### MATERIAL
## start

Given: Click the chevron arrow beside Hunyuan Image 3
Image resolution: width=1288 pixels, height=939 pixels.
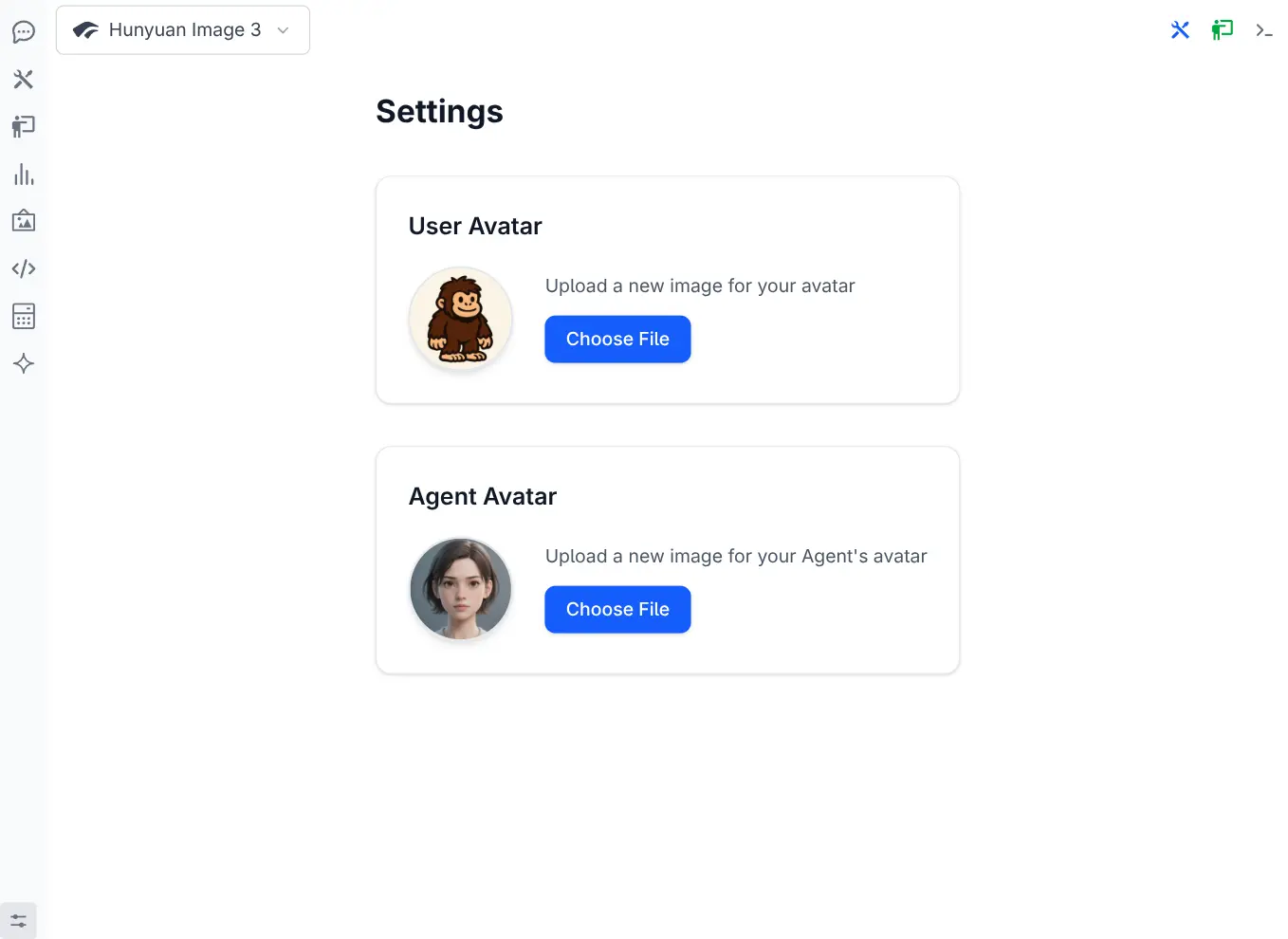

## end
## start

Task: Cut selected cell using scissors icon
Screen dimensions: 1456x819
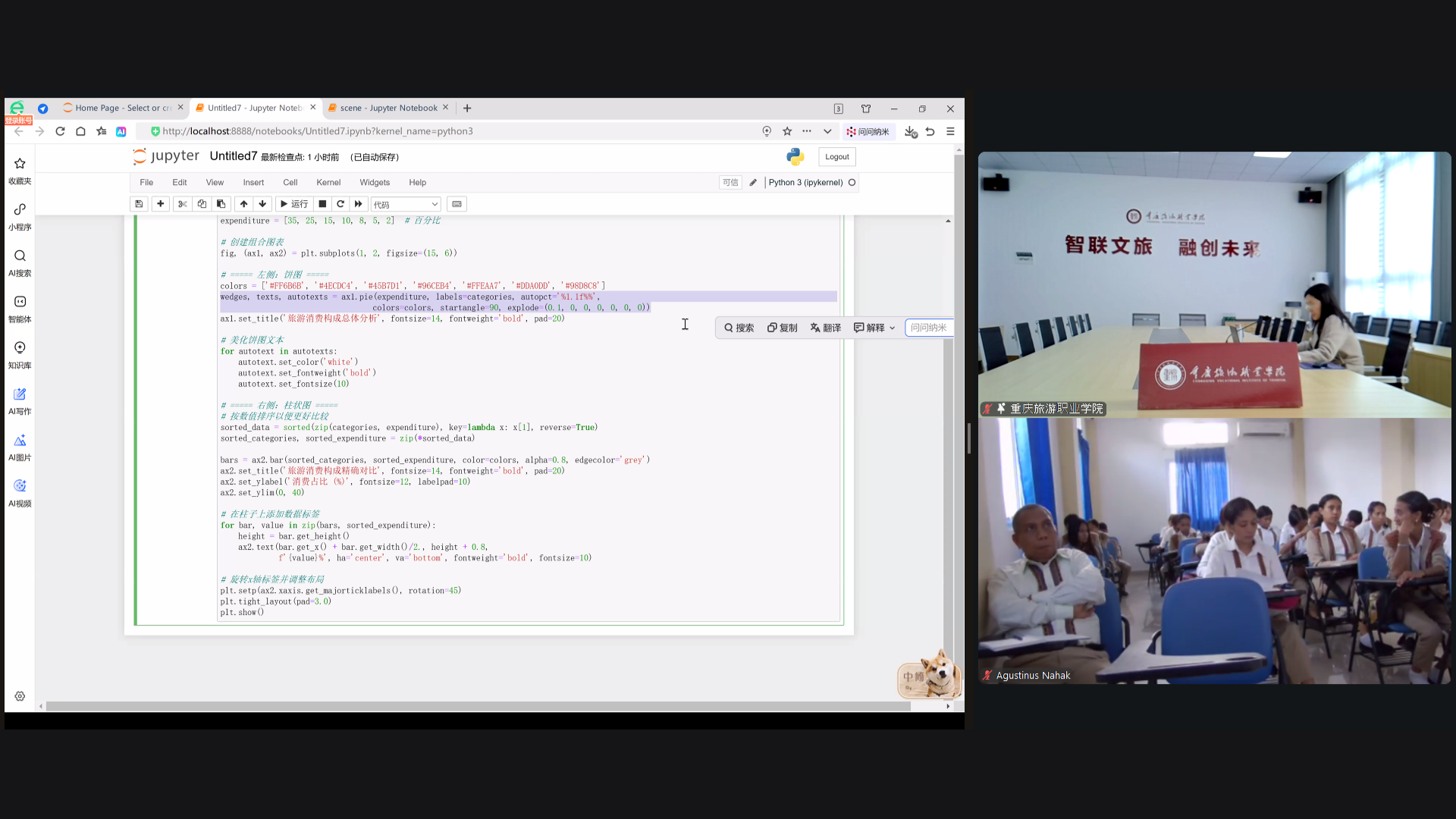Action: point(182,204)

## end
## start

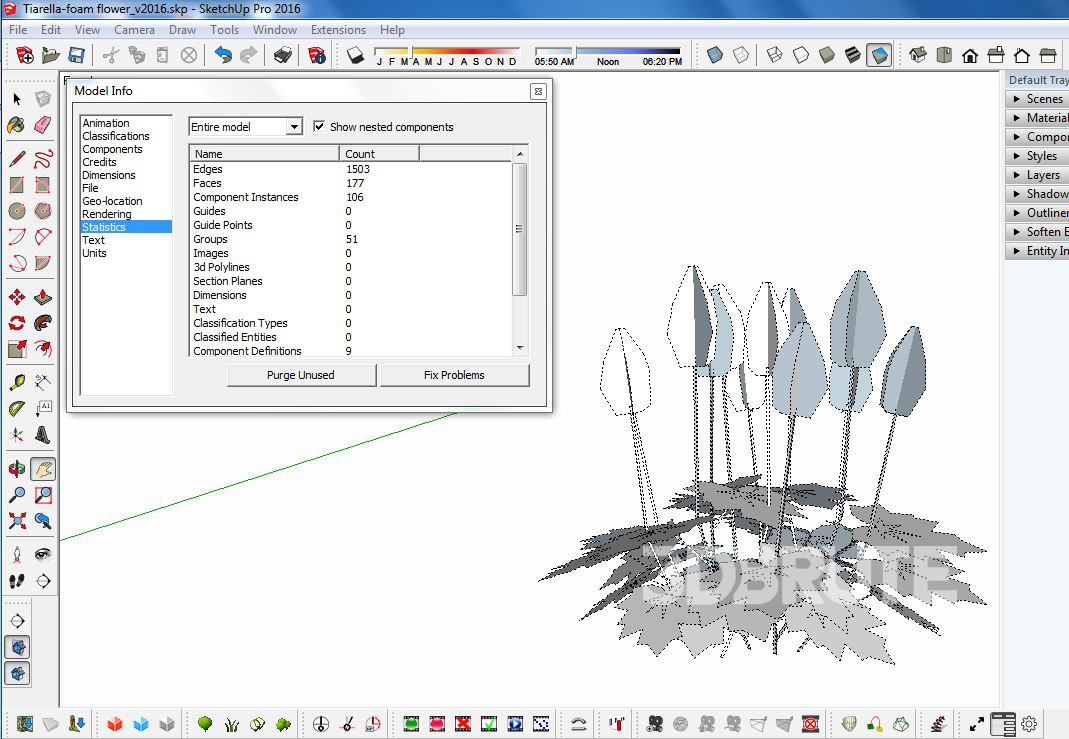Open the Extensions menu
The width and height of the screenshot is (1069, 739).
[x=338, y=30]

## end

Pull out each row above that contains the word "height" and copy it in full.

Image resolution: width=1288 pixels, height=939 pixels.
The width and height of the screenshot is (1069, 739).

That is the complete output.